* **What the task requires**
From the entries below, retype only the lines from the one with "Where should I click to: Expand" through the one with "817x543 pixels.", exactly as written.
======
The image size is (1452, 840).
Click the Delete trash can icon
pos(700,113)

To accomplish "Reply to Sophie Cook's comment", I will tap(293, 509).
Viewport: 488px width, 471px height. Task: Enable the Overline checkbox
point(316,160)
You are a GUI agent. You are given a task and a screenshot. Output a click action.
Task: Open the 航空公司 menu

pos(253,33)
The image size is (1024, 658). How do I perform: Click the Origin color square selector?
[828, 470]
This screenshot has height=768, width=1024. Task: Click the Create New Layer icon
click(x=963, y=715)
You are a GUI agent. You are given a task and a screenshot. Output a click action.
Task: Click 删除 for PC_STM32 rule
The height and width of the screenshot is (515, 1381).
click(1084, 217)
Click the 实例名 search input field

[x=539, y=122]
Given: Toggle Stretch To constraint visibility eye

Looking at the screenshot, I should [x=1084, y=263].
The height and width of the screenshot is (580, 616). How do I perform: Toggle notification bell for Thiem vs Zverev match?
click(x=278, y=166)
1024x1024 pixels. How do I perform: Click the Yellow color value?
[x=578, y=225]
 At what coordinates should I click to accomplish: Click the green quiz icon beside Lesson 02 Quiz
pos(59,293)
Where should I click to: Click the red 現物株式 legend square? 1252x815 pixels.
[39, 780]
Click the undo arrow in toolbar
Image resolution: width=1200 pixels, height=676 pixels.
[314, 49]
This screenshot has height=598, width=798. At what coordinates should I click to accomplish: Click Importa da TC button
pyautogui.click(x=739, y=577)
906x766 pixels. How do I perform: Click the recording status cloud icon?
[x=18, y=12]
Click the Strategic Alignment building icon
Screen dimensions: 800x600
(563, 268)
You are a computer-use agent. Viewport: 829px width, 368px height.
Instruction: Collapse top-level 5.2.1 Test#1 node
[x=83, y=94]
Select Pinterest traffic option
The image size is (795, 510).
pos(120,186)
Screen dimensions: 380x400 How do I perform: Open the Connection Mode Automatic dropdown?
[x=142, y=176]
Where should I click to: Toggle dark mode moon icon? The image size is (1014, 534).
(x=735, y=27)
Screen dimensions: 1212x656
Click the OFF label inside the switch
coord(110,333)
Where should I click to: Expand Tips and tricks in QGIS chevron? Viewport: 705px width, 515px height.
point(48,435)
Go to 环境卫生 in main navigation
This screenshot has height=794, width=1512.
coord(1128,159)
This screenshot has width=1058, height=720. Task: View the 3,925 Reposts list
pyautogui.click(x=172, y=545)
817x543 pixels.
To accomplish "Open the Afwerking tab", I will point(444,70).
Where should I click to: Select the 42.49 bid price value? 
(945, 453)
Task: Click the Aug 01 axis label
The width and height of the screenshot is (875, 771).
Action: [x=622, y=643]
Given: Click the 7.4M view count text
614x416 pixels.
======
* **Reply**
Where should I click to: Expand Tips and tricks in QGIS chevron? Viewport: 705px width, 515px height.
point(48,435)
Go to 环境卫生 in main navigation
This screenshot has height=794, width=1512.
coord(1128,159)
This screenshot has width=1058, height=720. Task: View the 3,925 Reposts list
pyautogui.click(x=172, y=545)
817x543 pixels.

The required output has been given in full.